Howe testified that he never allowed Cox to drive his car except on September 12, 1952; that on that day, after Cox left Howe at his place of employment at about 8 a. m., Cox only had Howe’s permission to drive the car in taking Mrs. Howe home and in picking up Howe at 4:30 p. m. Plaintiff was injured between 12 and 1:00, long after Cox had taken Mrs. Howe home and long ■ before Cox could reasonably have believed it was time to start to pick Howe up. On those facts, the court either would have had to find as a matter of law *385that Cox was not an “insured” under Howe’s policy or it would have had to disregard Gulla v. Reynolds, supra (151 Ohio St., 147).
There is no other evidence as to whether Howe did or did not give Cox any permission to drive, except the negative hearsay testimony of plaintiff’s father and mother that Howe at one time said to them that Cox had Howe’s permission to drive at the time of the accident. This hearsay testimony was admitted by the trial court over defendant’s objection solely for the purpose of impeaching the positive testimony of Howe that Cox had no permission to drive at the time of plaintiff’s injuries.

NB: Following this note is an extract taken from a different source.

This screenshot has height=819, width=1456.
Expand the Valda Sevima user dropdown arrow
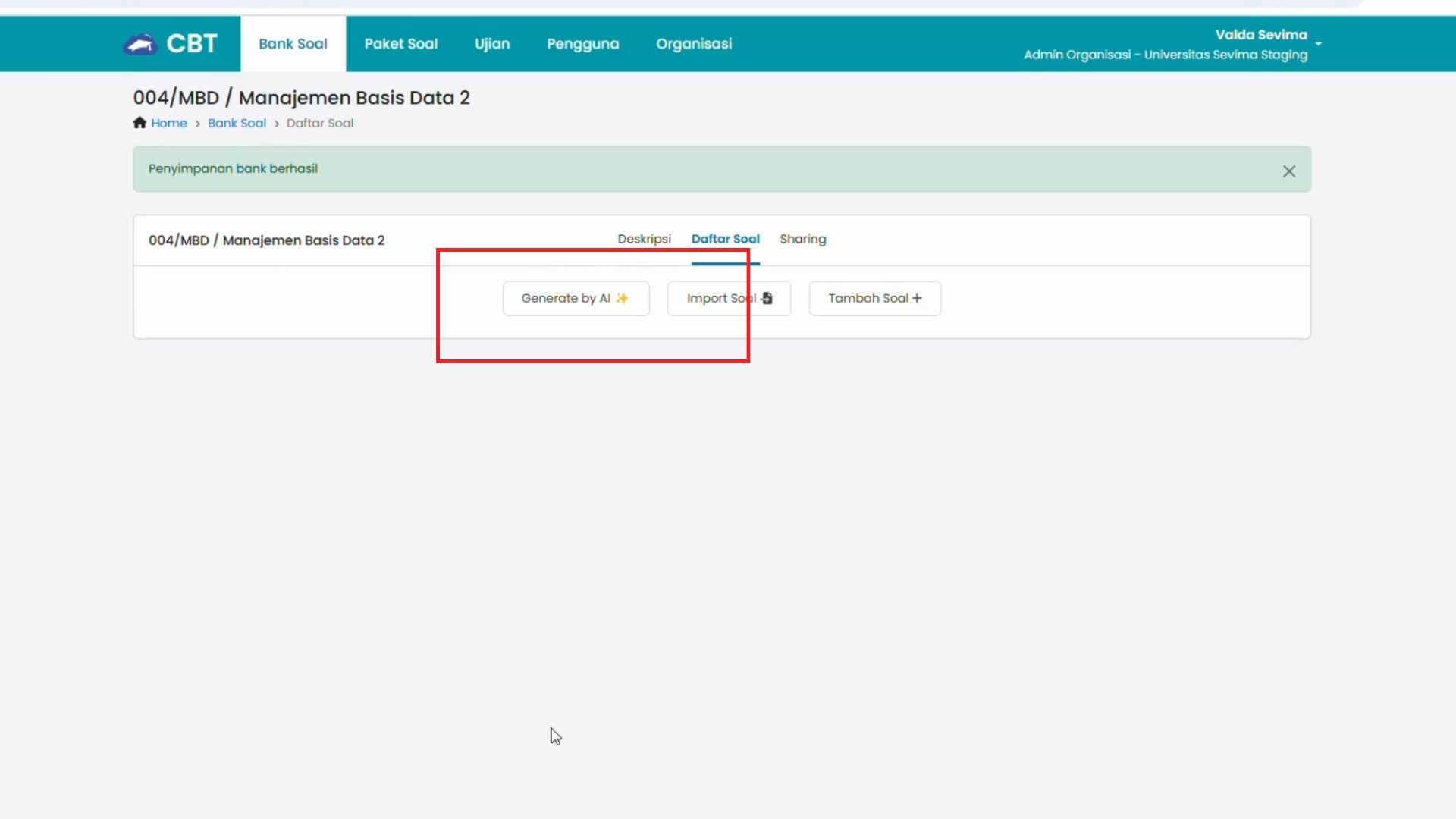(1319, 44)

As stated in the syllabus of Kazdan v. Stein, 118 Ohio St., 217, 160 N. E., 704:
“Evidence which generally and categorically denies the existence of a fact may be so discredited or may so discredit, itself as to destroy its probative value; but no degree of discredit which does not of itself amount to affirmative proof of such fact, will afford a foundation upon which to base an inference that the fact exists.”
If we assume that the foregoing hearsay testimony as to the statements of Howe (who is not a party to the case), which was admissible and admitted only to impeach Howe’s testimony, might completely destroy his affirmative testimony that he gave Cox no permission to drive, there would still be no evidence tending to prove such permission, and, for that reason as defendant contended when it made its motion to direct a verdict, the trial court should have granted that motion.
As for the other reason for a directed verdict advanced by defendant when it made its motion therefor, it is apparent that what Cox did was completely the opposite of the co-operation and assistance required by the policy provisions. In requiring that “the insured shall co-operate,” etc., the policy uses the word “insured” without qualification. Since plaintiff’s rights are wholly dependent upon the rights of the driver Cox against the defendant insurer and since Cox admittedly did nothing to comply with the provisions of the policy requiring his cooperation and assistance as a condition precedent to any liability of the insurer to him (Conold v. Stern, 138 Ohio St., 352, 35 N. E. [2d], 133, 137 A. L. R., 1003), I cannot comprehend how *386any judgment can be rendered for plaintiff against defendant insurer in tbe instant case.
Also, it does not appear to me that there is even a scintilla of evidence of any co-operation by Howe.
Although paragraph two of the syllabus standing alone probably is a correct statement of the law, it can have no application to a case such as this where all the evidence establishes affirmatively that neither the driver Cox nor the named insured Howe co-operated or did anything to assist the defendant insurer. Luntz et al., Exrs., v. Stern, 135 Ohio St., 225, 20 N. E. (2d), 241.
Stewart and Herbert, JJ., concur in the foregoing dissenting opinion.